Il faut relever pour le saluer,  que  la  Croix-Rouge  travaille  toujours de concert avec la Direction de la Protection Civile qui,  placé sous l’autorité du ministère de l’administration territoriale et de la décentralisation,  est l’organe public de gestion  des  catastrophes  au  Cameroun.  Ce qui provient de la Croix Rouge Camerounaise est indispensable pour les institutions étatiques camerounaises ayant pour missions d’encadrer les refugiés établis dans son territoire.

 

Chapitre3 : Les difficultés rencontrées sur le terrain

Les pesanteurs auxquelles les organisations humanitaireries font face au Cameroun sont inhérentes d’une part à  leur propre fonctionnement et, d’autre part, à  l’environnement polico-institutionnel dans lequel ces dernières évoluent.

Section1 : Les Pesanteurs dans la démarche des Organisations humanitaires.

-          L´épineuse question du financement des ONG.

Les ONG sont par essence des associations internationales créées à travers des initiatives privées et, à ce titre, elles ont  besoin  des  financements  importants  non  seulement pour la conduite efficiente des opérations sur le terrain, mais aussi  et surtout pour permettre la pérennité de l'organisation.  Il se pose donc à n´en  point  douter, la problématique de l'indépendance et de l´autonomie des ONG vis-à-vis des  institutions publiques et privées qui les financent dans la mesure où les donateurs ont généralement la tendance d´influencer la feuille de route des associations bénéficiaires. Par conséquent,  ces dernières sont parfois réticentes à adopter publiquement des positions qui sont de nature à incriminer celles du gouvernement camerounais, ou encore d´adopter une démarche qui irait à l´encontre de l´Etat ou de l´institution qui contribue à leurs budgets de fonctionnement ou ayant mis à leur disposition des ressources matérielles ou humaines. Il est en effet difficile dans ces conditions de séparer les mobiles humanitaires, des mobiles politiques et de s'assurer du total désintéressement des puissances qui financent les ONG.

-          Problème lié aux conflits des compétences sur le terrain.
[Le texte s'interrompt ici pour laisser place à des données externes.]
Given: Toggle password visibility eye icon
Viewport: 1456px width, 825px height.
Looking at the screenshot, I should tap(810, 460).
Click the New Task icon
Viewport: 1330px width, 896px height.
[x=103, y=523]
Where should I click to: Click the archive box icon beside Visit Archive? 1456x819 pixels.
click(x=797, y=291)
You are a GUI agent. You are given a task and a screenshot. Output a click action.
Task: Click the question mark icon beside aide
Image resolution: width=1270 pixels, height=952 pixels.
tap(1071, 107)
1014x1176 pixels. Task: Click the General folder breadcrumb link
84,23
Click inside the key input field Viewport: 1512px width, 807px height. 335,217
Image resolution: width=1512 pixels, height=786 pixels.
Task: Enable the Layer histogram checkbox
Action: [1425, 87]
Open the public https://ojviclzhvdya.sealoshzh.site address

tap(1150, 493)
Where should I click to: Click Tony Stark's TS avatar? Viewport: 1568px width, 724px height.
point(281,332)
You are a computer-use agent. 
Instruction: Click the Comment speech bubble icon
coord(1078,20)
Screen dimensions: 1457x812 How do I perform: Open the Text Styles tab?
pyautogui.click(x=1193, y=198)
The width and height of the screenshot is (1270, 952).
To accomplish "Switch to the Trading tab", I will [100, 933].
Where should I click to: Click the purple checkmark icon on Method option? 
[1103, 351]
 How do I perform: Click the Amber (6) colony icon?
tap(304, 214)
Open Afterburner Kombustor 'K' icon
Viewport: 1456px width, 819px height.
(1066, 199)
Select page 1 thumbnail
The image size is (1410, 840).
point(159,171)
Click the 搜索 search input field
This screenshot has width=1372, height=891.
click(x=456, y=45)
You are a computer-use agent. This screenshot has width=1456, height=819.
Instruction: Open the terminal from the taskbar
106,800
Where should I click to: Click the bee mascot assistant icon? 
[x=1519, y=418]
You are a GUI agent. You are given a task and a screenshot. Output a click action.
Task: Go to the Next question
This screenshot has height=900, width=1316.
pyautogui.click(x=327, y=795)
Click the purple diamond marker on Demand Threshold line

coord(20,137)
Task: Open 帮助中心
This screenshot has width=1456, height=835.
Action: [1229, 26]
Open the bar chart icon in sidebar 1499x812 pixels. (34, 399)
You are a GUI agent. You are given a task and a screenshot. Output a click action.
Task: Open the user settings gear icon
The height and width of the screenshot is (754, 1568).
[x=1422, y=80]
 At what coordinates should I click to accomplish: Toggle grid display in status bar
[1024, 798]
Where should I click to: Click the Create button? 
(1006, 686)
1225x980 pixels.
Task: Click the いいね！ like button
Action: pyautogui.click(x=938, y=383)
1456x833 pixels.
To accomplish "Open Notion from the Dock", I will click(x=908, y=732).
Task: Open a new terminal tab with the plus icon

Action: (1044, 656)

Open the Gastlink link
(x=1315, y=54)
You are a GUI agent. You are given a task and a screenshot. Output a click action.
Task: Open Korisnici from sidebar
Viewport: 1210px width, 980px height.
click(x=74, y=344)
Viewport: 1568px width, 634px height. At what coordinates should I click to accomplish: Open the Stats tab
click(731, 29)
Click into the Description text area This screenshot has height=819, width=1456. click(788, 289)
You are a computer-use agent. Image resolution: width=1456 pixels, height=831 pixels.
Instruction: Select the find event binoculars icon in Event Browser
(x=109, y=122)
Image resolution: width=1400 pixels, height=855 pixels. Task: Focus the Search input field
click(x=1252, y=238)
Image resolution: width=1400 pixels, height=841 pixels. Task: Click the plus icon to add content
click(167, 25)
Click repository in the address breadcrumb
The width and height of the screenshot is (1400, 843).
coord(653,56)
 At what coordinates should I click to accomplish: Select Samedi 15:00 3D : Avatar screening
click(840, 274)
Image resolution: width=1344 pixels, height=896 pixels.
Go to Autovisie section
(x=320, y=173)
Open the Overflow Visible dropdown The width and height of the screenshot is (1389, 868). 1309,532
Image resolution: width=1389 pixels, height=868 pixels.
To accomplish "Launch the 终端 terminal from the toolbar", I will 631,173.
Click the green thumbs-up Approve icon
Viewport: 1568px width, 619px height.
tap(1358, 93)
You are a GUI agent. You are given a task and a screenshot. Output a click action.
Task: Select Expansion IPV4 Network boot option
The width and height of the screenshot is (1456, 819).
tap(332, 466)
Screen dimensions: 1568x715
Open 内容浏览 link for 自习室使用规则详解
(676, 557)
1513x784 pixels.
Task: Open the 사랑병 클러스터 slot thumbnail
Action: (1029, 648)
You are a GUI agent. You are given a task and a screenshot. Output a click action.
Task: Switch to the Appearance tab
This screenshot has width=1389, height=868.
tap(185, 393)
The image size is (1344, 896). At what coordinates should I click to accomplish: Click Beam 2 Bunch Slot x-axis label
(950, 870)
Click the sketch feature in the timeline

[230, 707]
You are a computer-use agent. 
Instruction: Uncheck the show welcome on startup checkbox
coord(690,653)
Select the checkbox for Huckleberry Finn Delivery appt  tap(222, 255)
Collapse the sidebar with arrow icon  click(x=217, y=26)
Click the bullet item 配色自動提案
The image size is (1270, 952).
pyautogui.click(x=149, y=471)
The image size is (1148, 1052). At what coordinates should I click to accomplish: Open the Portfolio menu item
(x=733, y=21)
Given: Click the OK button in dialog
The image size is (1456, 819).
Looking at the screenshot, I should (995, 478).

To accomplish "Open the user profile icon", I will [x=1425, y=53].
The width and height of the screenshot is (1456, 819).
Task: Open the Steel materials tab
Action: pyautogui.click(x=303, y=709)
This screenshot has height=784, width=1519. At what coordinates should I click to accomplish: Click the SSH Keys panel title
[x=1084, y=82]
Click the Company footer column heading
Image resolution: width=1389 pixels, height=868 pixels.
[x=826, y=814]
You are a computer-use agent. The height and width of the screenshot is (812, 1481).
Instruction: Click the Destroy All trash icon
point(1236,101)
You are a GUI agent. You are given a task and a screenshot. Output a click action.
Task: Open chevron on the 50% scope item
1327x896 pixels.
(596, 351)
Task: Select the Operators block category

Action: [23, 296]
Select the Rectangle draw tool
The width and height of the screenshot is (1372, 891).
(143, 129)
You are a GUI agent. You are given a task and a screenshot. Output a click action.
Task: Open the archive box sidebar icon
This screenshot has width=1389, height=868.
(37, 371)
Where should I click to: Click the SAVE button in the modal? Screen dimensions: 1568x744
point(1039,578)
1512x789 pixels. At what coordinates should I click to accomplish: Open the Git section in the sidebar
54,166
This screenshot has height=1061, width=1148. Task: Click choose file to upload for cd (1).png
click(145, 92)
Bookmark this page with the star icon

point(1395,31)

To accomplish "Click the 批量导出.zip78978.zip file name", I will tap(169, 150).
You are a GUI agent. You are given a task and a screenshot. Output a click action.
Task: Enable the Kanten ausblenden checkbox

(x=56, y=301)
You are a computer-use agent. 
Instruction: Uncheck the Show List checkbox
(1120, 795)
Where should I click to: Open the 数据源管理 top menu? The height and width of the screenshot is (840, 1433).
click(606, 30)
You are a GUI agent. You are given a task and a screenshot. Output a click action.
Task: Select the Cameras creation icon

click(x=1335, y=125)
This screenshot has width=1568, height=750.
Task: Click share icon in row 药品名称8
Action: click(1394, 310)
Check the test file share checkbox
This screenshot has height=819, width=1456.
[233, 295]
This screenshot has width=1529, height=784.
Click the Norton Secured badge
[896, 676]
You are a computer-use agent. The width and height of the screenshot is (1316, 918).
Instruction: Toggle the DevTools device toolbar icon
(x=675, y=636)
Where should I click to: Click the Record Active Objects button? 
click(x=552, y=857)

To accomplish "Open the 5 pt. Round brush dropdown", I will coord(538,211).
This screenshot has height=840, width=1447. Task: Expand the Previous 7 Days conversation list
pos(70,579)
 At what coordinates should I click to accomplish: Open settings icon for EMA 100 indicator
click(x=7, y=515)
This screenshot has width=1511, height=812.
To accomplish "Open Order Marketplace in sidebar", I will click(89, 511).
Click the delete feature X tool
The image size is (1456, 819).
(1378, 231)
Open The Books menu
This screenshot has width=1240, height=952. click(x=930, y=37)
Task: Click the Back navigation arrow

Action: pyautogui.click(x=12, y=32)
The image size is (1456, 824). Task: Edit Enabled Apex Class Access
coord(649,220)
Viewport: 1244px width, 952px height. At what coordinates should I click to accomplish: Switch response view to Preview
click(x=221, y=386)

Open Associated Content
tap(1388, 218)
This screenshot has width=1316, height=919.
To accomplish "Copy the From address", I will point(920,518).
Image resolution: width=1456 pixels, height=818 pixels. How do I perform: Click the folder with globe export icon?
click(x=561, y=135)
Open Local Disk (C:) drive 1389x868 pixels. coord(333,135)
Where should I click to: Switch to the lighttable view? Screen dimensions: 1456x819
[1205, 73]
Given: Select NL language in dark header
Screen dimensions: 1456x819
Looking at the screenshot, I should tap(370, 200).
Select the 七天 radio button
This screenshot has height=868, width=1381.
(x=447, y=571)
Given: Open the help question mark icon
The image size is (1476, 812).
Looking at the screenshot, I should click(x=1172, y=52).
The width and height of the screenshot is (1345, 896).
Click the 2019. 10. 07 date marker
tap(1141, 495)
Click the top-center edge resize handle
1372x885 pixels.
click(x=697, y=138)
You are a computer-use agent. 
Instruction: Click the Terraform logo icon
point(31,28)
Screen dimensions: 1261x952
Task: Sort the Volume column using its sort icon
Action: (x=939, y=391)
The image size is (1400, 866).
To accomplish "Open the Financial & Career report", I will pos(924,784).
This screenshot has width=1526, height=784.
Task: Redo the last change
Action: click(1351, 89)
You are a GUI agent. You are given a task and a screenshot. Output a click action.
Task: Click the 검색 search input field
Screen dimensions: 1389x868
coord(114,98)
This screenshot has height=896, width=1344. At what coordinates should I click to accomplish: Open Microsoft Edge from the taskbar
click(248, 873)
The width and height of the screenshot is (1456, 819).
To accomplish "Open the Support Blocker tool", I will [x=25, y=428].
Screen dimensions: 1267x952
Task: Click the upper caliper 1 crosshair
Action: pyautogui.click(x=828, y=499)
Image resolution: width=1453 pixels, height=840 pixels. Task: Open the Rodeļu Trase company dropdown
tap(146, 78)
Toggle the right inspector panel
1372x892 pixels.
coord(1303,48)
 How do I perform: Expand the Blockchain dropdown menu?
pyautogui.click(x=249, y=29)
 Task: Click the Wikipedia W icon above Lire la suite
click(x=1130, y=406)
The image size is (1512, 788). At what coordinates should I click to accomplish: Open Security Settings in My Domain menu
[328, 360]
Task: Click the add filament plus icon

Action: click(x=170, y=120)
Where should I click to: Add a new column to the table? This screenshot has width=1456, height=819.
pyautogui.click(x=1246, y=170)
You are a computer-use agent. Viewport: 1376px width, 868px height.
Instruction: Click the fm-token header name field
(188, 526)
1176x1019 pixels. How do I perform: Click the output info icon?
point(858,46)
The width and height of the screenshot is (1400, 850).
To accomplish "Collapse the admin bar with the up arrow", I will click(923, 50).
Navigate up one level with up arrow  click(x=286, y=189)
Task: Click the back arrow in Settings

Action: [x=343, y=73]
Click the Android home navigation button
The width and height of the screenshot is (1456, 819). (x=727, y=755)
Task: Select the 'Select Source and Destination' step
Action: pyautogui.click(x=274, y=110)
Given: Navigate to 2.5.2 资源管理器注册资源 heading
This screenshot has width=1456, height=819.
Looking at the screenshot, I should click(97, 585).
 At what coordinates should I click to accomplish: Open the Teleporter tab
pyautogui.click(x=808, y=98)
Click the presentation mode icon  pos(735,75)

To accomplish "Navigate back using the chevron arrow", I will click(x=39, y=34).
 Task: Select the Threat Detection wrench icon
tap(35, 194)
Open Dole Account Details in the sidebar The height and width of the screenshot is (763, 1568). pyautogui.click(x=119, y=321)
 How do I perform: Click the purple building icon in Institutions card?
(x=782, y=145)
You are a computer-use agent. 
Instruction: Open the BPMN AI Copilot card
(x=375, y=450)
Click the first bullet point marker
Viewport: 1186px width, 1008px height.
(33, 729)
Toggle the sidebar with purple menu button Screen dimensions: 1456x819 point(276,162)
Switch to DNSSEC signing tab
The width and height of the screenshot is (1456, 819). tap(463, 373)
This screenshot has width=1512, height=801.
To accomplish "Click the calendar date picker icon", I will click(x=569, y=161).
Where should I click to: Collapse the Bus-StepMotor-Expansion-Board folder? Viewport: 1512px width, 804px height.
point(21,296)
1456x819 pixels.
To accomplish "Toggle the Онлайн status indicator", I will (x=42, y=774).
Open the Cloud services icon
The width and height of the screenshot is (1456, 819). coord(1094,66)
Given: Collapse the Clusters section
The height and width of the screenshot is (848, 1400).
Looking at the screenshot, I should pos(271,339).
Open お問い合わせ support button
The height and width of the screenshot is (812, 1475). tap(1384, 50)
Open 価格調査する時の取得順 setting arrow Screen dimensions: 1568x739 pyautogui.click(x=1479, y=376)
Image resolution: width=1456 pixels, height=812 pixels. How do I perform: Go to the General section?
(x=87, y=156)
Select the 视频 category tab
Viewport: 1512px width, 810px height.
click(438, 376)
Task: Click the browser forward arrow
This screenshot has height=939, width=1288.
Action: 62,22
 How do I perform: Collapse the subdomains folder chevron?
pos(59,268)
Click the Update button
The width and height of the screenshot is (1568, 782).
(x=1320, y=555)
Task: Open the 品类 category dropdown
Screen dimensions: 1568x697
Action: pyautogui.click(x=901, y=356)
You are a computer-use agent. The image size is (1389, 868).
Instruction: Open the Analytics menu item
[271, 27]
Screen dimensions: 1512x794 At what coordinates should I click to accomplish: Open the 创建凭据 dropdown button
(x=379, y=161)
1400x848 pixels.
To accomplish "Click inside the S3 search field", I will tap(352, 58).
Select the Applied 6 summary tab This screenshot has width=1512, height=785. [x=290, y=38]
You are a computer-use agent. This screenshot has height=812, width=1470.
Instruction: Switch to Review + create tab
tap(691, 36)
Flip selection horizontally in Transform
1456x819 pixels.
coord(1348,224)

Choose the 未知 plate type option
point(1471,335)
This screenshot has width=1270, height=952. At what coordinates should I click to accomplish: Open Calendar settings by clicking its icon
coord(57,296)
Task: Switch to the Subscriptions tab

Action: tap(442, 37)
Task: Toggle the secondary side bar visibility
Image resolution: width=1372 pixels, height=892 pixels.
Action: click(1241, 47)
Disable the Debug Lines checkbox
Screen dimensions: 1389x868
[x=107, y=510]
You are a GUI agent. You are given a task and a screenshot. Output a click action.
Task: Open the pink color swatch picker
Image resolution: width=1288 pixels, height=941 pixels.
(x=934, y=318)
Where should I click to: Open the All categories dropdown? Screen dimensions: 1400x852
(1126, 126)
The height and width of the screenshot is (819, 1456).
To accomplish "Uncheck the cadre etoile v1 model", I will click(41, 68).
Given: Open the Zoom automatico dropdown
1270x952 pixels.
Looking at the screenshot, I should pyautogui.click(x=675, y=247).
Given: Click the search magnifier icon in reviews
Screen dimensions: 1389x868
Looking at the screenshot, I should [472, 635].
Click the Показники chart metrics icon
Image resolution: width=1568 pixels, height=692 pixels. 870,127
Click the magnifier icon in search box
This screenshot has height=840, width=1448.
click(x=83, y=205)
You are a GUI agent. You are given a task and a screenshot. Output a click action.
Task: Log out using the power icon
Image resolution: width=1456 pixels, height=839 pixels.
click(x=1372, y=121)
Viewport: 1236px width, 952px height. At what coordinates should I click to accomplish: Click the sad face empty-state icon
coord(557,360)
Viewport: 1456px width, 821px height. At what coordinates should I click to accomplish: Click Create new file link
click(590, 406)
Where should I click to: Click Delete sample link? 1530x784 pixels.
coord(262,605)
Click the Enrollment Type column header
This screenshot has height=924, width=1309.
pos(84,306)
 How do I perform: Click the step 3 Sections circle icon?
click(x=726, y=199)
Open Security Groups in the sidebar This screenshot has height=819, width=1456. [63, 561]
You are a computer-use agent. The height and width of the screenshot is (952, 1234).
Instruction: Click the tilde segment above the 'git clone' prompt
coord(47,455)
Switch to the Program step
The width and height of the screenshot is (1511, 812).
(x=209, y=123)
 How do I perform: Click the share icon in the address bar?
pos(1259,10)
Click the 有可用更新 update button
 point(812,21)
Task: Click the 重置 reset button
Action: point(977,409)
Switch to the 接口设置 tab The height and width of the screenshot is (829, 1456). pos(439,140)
D’autres critiques, et non des moindres,  formulées à l´endroit des ONG concernent le nombre impressionnant  de leur nombre et de leurs  champs  d´interventions qui  contribue à disséminer les forces actives,  voire à créer une concurrence entre eux quant-à ce qui concerne les modalités et les secteurs d´interventions dans la gestion des conflits en Afrique Centrale. D’autant plus que parmi la multitude d’ONG, qu’elles soient humanitaires ou de développement, qu´elles relèvent de l´hémisphère Nord ou de l´hémisphère Sud, qu´elles soient  laïques ou religieuses,  des divergences d’intérêts ou d’idéaux peuvent se présenter.


 

Section2 : Limites inhérentes aux acteurs politiques et non-institutionnels.

-          La controverse sur la neutralité des ONG ou le dilemme de la contestation

Les ONG sont par essence des acteurs non-étatiques. En vertu de cette posture, elles semblent partagées entre le souci d´être reconnu par l´Etat d´accueil et l´impératif de mener une activité digne de foi et crédible, qui puisse leur permettre de justifier les financements qu´ils bénéficient auprès des bailleurs de fonds et des Etats.  Face à cette situation, le problème fondamental réside dans le fait que  les ONG  humanitaires,  par leurs actions sur les terrains de crise, sont très souvent confrontées  à ce qu´il convient d´appeler  le  « dilemme de la dénonciation » : se taire pour rester ou parler et risquer d’être expulsé.  Plus encore, ce dilemme pousse un certain nombre d’acteurs  non-étatiques à choisir la confidentialité dans leur stratégie d’influence comme  c´est  généralement le cas avec le  Comité International pour la Croix  Rouge (CICR) qui a développé une approche basée sur la confidentialité et où le choix de la dénonciation publique est exceptionnel[20].   En outre,  l´ONG ne dispose pas d´un pouvoir contraignant dans la protection et la promotion des droits de l´Homme. Elle se charge seulement de recueillir les plaintes des populations abusées par les conflits armés et de les transmettre auprès des instances  juridiques internationales.  Les différentes commissions internationales des droits de l´Homme conduites par Amnesty International ont uniquement une fonction consultative qui se limite à la promotion,  l´information et la sensibilisation pour le respect de la dignité humaine[21].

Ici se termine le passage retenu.